The Things I Read This Week (23)
Tech in general
I learned that most of the layoffs in the US are not so much about AI taking jobs. Sure, there are bound to be a bunch of people that are no longer employed because their jobs was easily replaced by a system, but there is more then meets the eye. In “The hidden time bomb in the tax code that’s fueling mass tech layoffs” explores the tax rule that was changed under Trump-I, section 174, which basically no longer allows companies to write-off R&D effort in the current fiscal year.
Security in general
Some really neat attacks or attack vectors:
- Weaponizing Dependabot: Pwn Request at its finest :: Learn how Dependabot can be co-opted to exploit some sensitive workflows, through the Confused Deputy Problem and branch name injections.
AI
New models of interest
- Black Forrest Lab - Flux.1 Kontext for image manipulation
General News
Lauren Weinstein reported that OpenAI was ordered to store logs of all conversations with ChatGPT, even the private and “do not use for training” data. The original article was by arstechnica.
Antirez wrote a nice opinion post on why thy think humans are still beter then AI at coding.
In the same light, Cloudflare released an oauth library “mostly” written by AI. Max Mitchell went through the github history and found that without human involvement we would not have this library. Granted, 95% of the code seems generated, but it would not work without humans.
A note by Cloudflare: To emphasize, this is not “vibe coded”. Every line was thoroughly reviewed and cross-referenced with relevant RFCs, by security experts with previous experience with those RFCs. I was trying to validate my skepticism. I ended up proving myself wrong.
As AI is able to understand complex papers much easier then humans, Reuven Cohen posted that he used Perplexity AI to read a paper on secretly tracking human movement through walls using standard WiFi routers (Geng et al.). It took the AI less then 1 hour to implement the paper in an application.
Sonia Mishra wrote a very nice piece on The Rise of Vibe Coding: Innovation at the Cost of Security, I highly recommend anyone thinking about using vibe-coding to check it out.
Security issues
- AI-hallucinated code dependencies become new supply chain risk by Bill Toulas
- Claude seems to have learned how to bypass restrictions set by the Cursor IDE. It was not allowed to use
mv
andrm
, so it wrote a shell script to do it for it and executed it. - VectorSmuggle :: A comprehensive proof-of-concept demonstrating vector-based data exfiltration techniques in AI/ML environments. This project illustrates potential risks in RAG systems and provides tools and concepts for defensive analysis.
Model Context Protocol
The world is going nuts about Model Context Protocol.

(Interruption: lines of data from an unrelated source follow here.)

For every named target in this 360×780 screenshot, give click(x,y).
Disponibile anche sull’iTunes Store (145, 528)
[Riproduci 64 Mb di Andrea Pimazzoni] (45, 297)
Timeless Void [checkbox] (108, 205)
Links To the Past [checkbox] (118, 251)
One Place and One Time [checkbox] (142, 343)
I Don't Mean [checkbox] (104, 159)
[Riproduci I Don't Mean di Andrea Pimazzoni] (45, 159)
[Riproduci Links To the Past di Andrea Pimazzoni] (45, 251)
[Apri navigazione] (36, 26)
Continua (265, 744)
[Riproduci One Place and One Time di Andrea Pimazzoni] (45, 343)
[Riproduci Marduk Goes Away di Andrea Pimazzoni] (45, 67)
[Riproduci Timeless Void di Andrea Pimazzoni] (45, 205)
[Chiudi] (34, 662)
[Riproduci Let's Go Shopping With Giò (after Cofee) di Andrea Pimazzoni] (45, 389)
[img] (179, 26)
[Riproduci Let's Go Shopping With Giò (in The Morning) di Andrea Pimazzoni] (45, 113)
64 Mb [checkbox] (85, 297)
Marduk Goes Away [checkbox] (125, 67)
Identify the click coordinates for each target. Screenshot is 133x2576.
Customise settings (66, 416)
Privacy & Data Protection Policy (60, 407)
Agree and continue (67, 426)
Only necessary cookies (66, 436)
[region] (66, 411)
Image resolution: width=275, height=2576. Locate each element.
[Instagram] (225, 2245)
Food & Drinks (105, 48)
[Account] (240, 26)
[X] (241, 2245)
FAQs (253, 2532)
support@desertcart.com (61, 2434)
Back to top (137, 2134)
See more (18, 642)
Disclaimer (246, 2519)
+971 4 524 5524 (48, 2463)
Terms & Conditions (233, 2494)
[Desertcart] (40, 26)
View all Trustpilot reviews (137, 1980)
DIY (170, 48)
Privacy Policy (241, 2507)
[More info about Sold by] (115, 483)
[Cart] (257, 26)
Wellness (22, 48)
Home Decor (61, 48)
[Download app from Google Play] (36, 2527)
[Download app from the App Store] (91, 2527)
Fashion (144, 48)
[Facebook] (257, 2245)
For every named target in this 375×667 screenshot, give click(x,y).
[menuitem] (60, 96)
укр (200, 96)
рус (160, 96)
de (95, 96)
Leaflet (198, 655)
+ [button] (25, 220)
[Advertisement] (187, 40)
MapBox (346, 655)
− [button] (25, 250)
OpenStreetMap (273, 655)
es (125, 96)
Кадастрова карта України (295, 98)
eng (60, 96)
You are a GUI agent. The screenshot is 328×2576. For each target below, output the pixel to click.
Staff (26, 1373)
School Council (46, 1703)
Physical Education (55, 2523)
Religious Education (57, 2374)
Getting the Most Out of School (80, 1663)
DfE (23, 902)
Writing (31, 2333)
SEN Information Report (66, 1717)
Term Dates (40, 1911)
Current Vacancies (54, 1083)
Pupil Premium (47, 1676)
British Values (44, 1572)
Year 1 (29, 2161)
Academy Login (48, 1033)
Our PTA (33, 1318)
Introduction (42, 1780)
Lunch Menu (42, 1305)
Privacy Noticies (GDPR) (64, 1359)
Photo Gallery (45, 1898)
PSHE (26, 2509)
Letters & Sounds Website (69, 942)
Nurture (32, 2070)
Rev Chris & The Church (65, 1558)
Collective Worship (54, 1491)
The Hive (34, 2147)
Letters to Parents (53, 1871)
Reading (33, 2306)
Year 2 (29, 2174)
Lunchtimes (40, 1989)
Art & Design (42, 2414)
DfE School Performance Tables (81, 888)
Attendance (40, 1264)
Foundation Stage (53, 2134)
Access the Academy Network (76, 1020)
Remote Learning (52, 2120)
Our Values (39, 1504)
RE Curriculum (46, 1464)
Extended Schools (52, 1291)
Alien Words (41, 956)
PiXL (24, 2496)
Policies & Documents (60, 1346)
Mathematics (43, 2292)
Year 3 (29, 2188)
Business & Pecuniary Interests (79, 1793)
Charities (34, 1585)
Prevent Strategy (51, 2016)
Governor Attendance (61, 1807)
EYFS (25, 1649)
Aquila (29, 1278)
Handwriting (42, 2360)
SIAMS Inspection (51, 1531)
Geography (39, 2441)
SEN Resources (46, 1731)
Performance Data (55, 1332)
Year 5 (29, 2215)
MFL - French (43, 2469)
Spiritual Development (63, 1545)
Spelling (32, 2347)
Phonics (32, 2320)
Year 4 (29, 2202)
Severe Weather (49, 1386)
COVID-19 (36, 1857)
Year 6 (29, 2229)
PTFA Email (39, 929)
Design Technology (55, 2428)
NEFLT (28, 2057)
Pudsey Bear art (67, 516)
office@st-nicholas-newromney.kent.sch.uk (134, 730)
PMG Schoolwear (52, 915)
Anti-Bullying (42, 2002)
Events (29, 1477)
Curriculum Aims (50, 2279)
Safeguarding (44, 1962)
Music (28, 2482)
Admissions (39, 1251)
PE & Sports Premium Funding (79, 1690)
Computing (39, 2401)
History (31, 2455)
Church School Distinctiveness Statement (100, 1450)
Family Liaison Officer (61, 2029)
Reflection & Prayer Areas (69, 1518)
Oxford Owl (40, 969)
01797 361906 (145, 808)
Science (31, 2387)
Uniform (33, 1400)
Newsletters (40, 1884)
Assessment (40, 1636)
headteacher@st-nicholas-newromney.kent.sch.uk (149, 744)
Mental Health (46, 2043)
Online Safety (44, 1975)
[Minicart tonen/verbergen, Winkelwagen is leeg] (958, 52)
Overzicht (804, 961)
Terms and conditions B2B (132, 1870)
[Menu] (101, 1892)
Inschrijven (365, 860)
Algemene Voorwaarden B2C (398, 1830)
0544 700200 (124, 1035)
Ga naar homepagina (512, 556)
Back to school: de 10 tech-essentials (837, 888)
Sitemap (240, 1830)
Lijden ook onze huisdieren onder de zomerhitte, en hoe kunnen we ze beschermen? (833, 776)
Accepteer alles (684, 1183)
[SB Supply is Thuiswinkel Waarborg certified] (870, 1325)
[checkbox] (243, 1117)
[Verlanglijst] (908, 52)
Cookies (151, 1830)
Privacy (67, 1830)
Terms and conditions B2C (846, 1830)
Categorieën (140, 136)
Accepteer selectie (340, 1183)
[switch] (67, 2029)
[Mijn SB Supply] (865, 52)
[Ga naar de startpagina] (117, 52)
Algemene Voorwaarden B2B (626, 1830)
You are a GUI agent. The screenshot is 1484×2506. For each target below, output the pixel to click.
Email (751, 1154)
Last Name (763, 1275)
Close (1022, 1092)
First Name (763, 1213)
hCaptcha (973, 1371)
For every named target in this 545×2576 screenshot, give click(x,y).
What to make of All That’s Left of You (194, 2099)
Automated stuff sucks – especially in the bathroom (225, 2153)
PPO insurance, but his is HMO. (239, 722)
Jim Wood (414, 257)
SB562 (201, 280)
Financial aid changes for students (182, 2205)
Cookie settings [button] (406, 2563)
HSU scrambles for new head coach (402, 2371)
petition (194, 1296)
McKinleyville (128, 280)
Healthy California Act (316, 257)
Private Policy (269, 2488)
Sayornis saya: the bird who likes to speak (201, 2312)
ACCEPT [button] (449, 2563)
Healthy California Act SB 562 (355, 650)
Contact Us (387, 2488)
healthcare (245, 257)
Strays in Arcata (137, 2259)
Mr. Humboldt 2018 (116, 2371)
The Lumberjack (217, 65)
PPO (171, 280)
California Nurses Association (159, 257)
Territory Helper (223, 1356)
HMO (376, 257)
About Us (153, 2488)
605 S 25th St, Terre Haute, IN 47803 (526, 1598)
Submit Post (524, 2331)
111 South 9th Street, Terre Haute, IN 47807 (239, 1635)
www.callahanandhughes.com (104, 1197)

- Have you ever wanted to write a MCP server in bash? Now you can - mcp-server-bash-sdk.
Attacks
A list of interesting attack vectors or stories:
- Exploiting Model Context Protocol (MCP) – Demonstrating Risks and Mitigating GenAI Threats :: Cato CTRL built 2 PoCs showing how the Model Context Protocol (MCP), the “USB-C” for GenAI, can be exploited for attacks. GenAI threats are evolving fast.
- GitHub MCP Exploited: Accessing private repositories via MCP :: We showcase a critical vulnerability with the official GitHub MCP server, allowing attackers to access private repository data. The vulnerability is among the first discovered by Invariant’s security analyzer for detecting toxic agent flows.
- Remote Prompt Injection in GitLab Duo Leads to Source Code Theft
- MCP Security Exposed: What You Need to Know Now :: explores the security issues with MCP, very American in its writing, be warned.
- Poison everywhere: No output from your MCP server is safe :: In this blog post, we’ll briefly explore MCP and dive into a Tool Poisoning Attack (TPA), originally described by Invariant Labs. We’ll show that existing TPA research focuses on description fields, a scope our findings reveal is dangerously narrow. The true attack surface extends across the entire tool schema, coined Full-Schema Poisoning (FSP). Following that, we introduce a new attack targeting MCP servers — one that manipulates the tool’s output to significantly complicate detection through static analysis. We refer to this as the Advanced Tool Poisoning Attack (ATPA).
- Top 10 MCP Security Risks You Need to Know – Prompt Security :: Discover the top 10 security risks in Model Context Protocols (MCPs). Learn how attackers exploit prompt injection, tool misuse, and more.
Defense
A company announced itself, Spawn Systems, that is promoting its product MCP Defender, a firewall type system to shield you of MCP abuse. There is very little information. From the Github history the first commit was May 28th, and the entire thing seems to be vibe coded , I would not yet trust this project.